Hans Polzer, formerly with Lockheed Martin:
Context changing events are central to Interoperability. All data may represent reality, Systems, and Data entities. Context and use of ID. Different Systems use different contexts and scope decisions. Commonality and Common Data Standards do have differences.
Hans provided definitions of Context related terms such as Frame of Reference, Domain, other attributes. Context changing events often lead to interoperability, sometimes due to limited design scope. Assumptions such as US only can lead to errors when extending to global applicability. Giving example of trying to find Private Ryan whose siblings are killed in war, systems are not open or available for duty location in operational areas, to locate Ryan. Another event is tsunami and global level of operational domains such as health, food, logistics, etc. Specific data representations such as granularity of data representations, geolocation, skills matching in multi-agency environment etc. Vehicle could be automobile, drone, multirole as in military, or in accident, scope of context is important. One needs context and scope discussions for common context such as done in WSDL, community scope NCOIC type standards need to be developed. Perhaps WSDL needs to be specific with rt scope and context, attributes to be added, like the evolution of Metadata Standards.
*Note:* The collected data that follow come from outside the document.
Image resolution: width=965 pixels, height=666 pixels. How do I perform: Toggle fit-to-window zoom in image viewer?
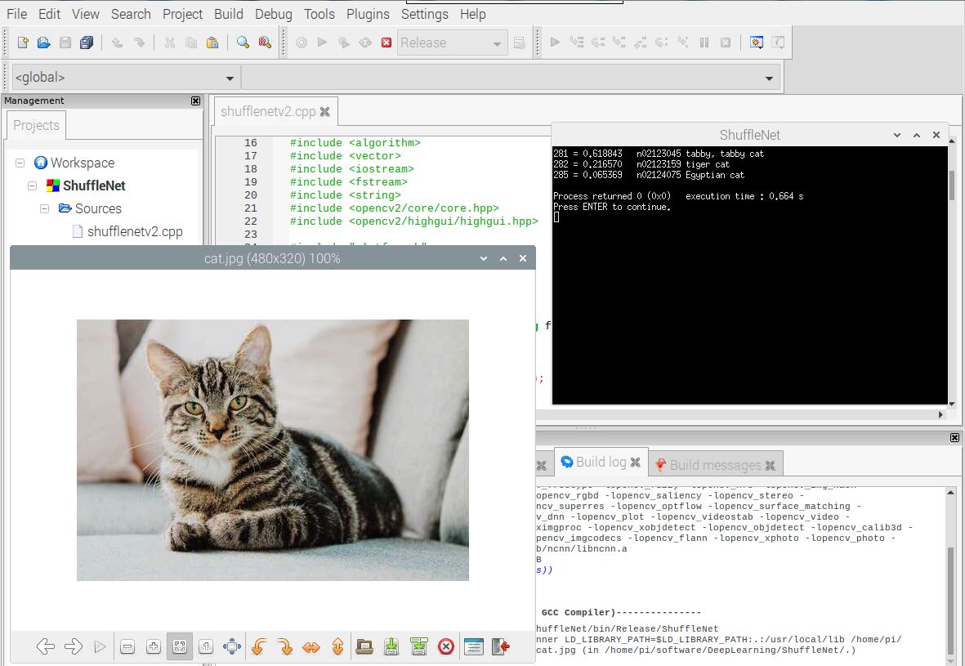tap(179, 647)
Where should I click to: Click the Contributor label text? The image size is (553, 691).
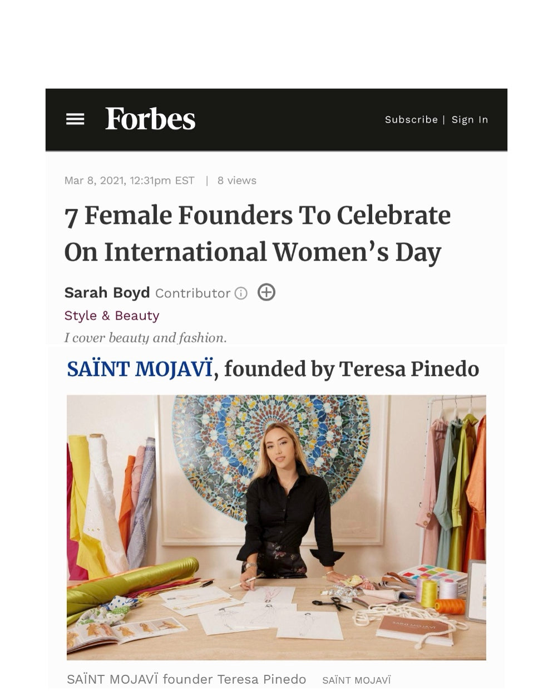(192, 293)
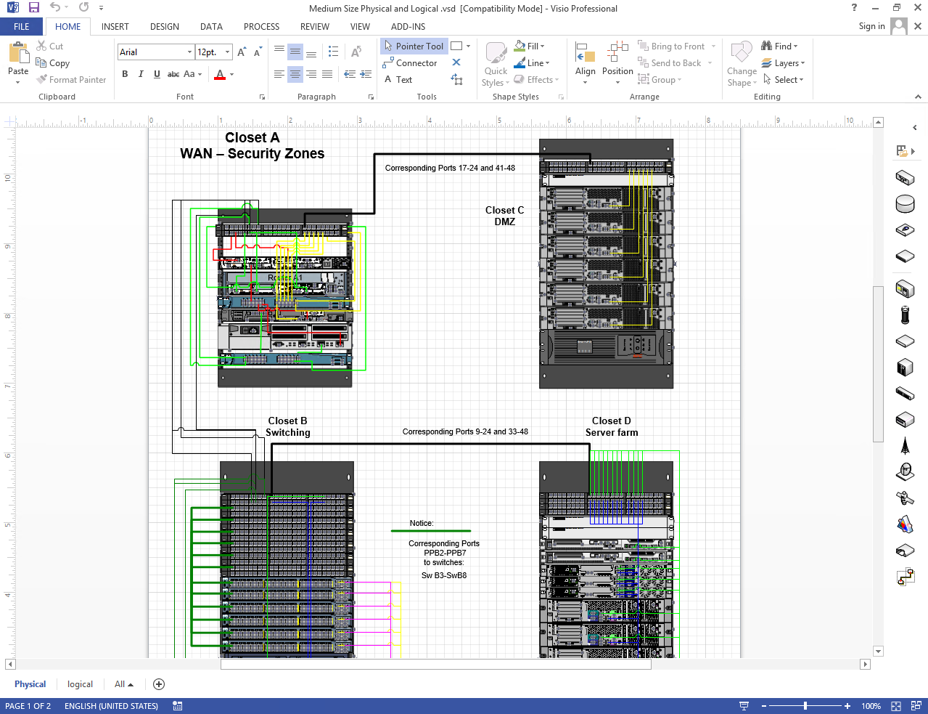The image size is (928, 714).
Task: Click Sign in link
Action: pyautogui.click(x=871, y=26)
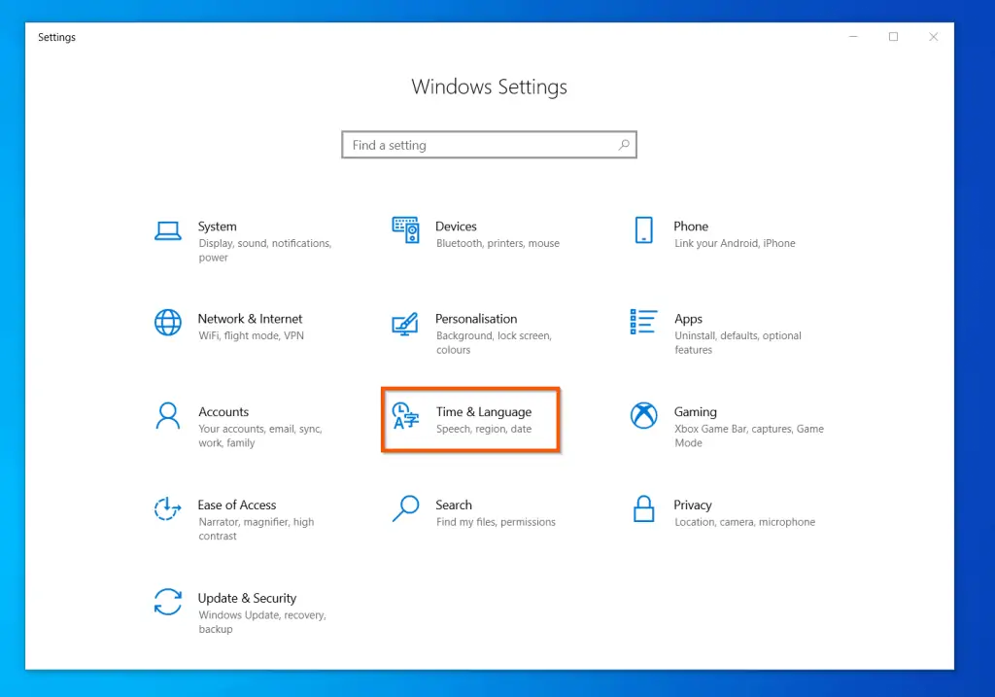Open the System settings icon

pyautogui.click(x=168, y=230)
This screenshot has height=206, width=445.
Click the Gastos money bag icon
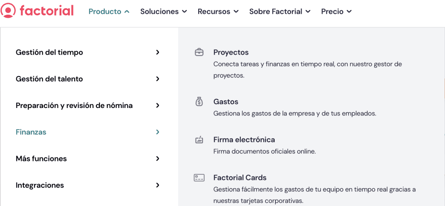click(x=199, y=101)
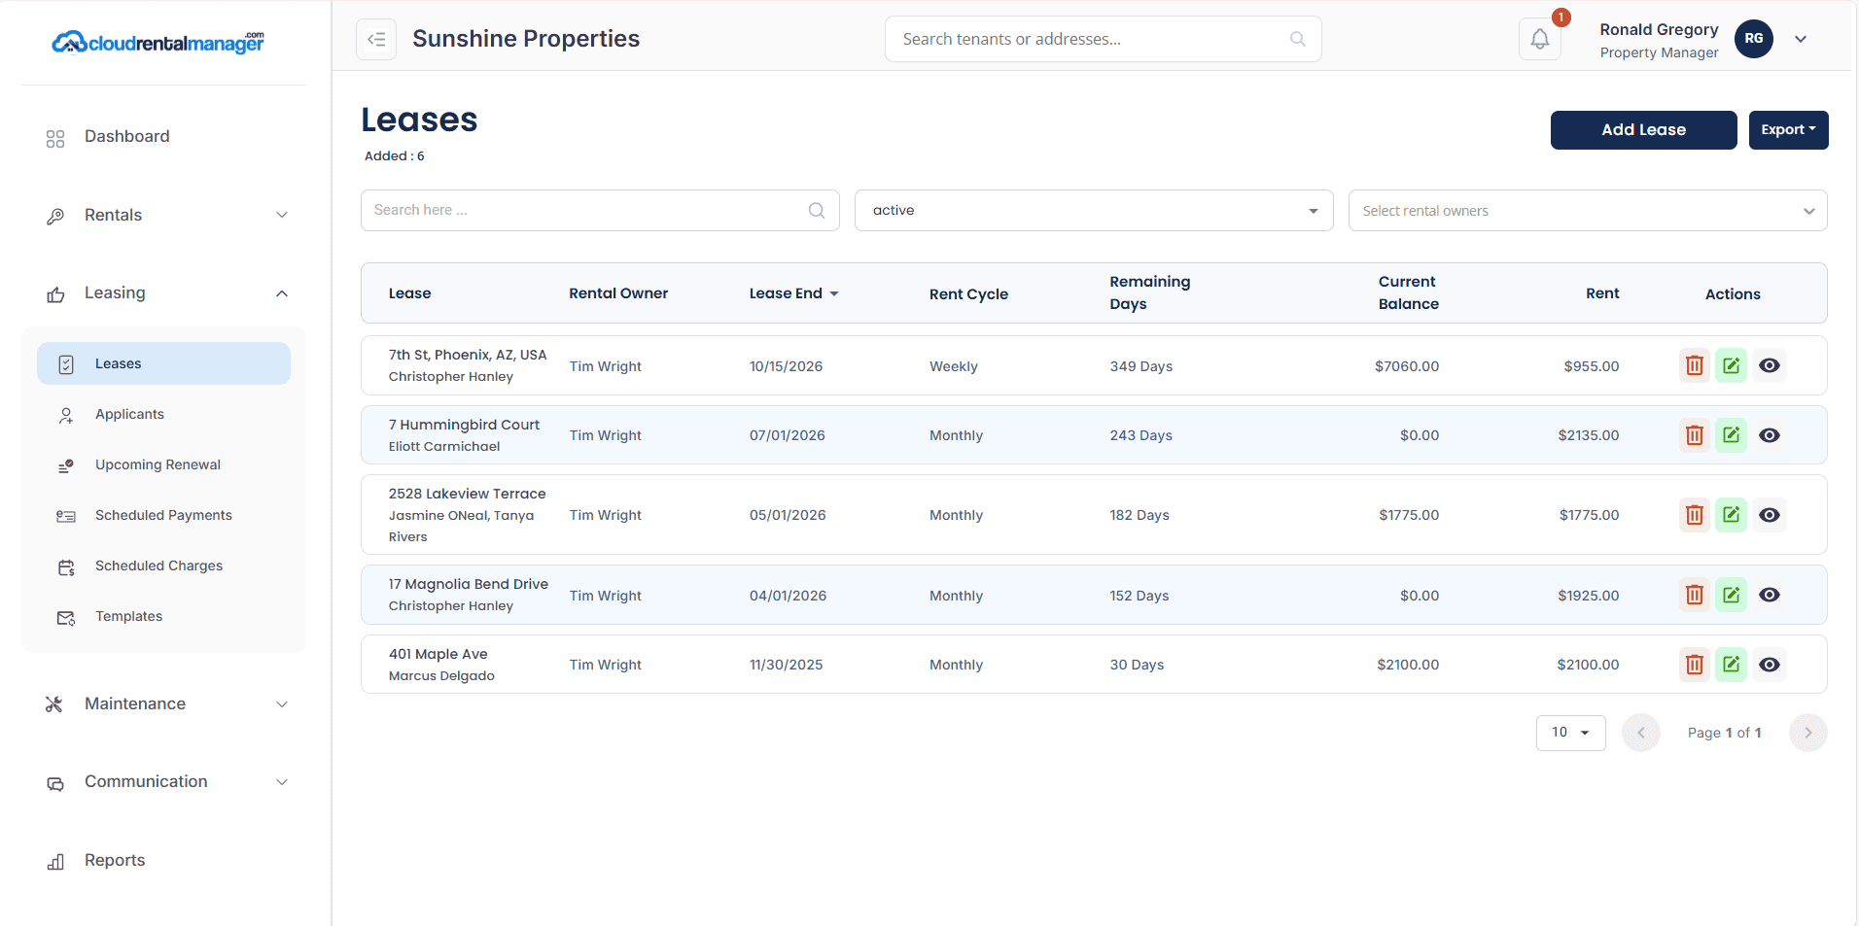Edit the 2528 Lakeview Terrace lease
The image size is (1859, 926).
pyautogui.click(x=1731, y=515)
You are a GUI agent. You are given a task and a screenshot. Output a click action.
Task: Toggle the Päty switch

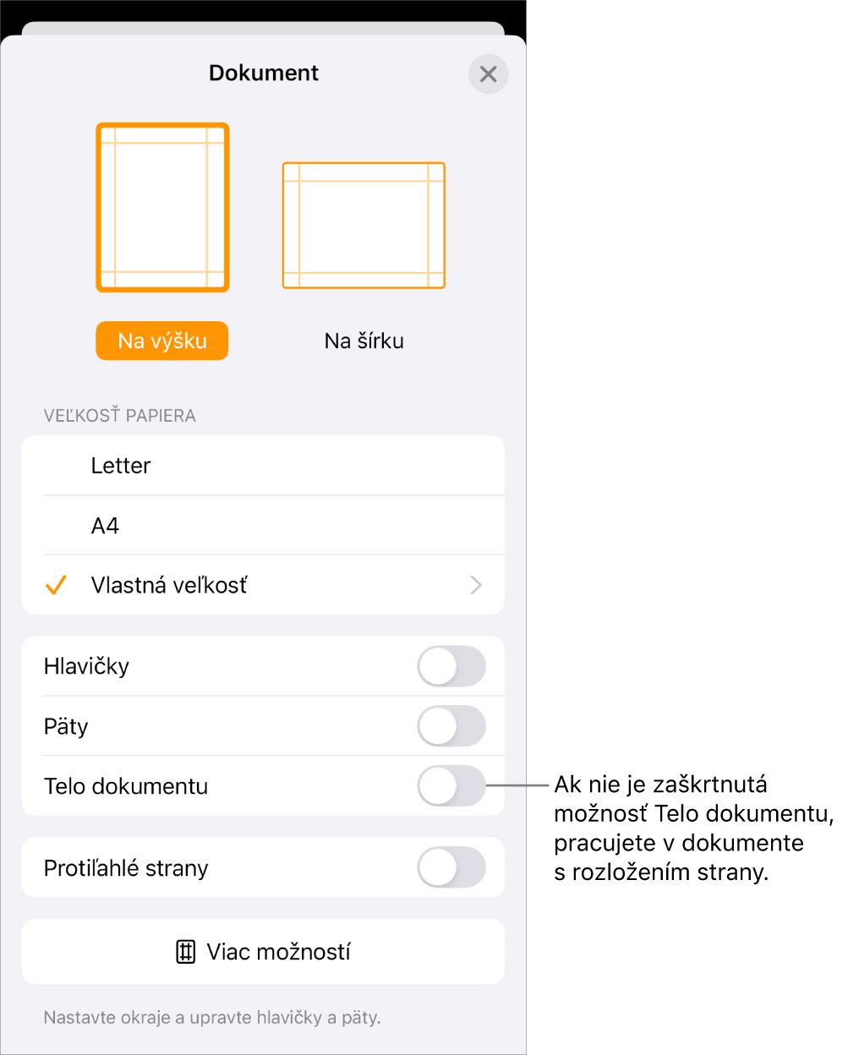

Dean Allemang formerly Top Quadrant, Working Ontologist:
Two topics: Deployment at Bank of America (Merrill Lynch) CESIUM Project, and FIBO Project that followed.
Use of RDF and Ontology objective, 3 years in operation, platform for reference data for firms and attributes such as accounts and ratings, need for knowledge of firms for regulation compliance, etc. Cesium has 4 years of operational data, sustainable extensibility such as with new databases, warehouses are not supporting extensibility. Sharable, graphs approach, reference data were discussed. W3C SKOS and W3C Prov-O used in Cesium. Controlled vocabulary datasets. Dodd-Frank is one primitive, similarly others in Cesium. Model Driven Platform. Main advantage of Semantic Web is use of ontology from end-end and RDF made it possible. Ontology Browser entities were presented. Business vs system time aspect were discussed, such as bitemporal databases. Realtime and bitemporal discussed.
FIBO - Enterprise Data Management Council, Financial crisis of 2008, addressing root cause, awareness White Paper resulted in FIBO addressing risk. OWL RDF used, being like Cesium. However, in retrospect Cesium could benefit from developed definitions and entities from FIBO to address risk. In FIBO many aspects and many masters, entities, rating, known and upcoming datasets, vocabularies, mediation and coherence, FIBO can offer views on these. Synergy between Cesium and FIBO.
Q- How do you define Scope By Domain, universally difficult. Scale is important in scope. Problem is scope creep, decision or relevance of scope. Q- Context in banking - are there differences? Yes, for example, difference in roles, and in internationalization. Q- Time as GMT or UTC Often problems in business and system times, period of mismatch between contracts. Q- Context, MDM and ontology how related? RDF UML have some insight in commonality, RDF layering, Cesium and FIBO use two contexts and how to manage and is main activity of modeling. Need to make context exclusive for design vs use of tools and workflow in-time! Process awareness is difficult.
Issues (i.e. opportunities leading to future work) to be listed.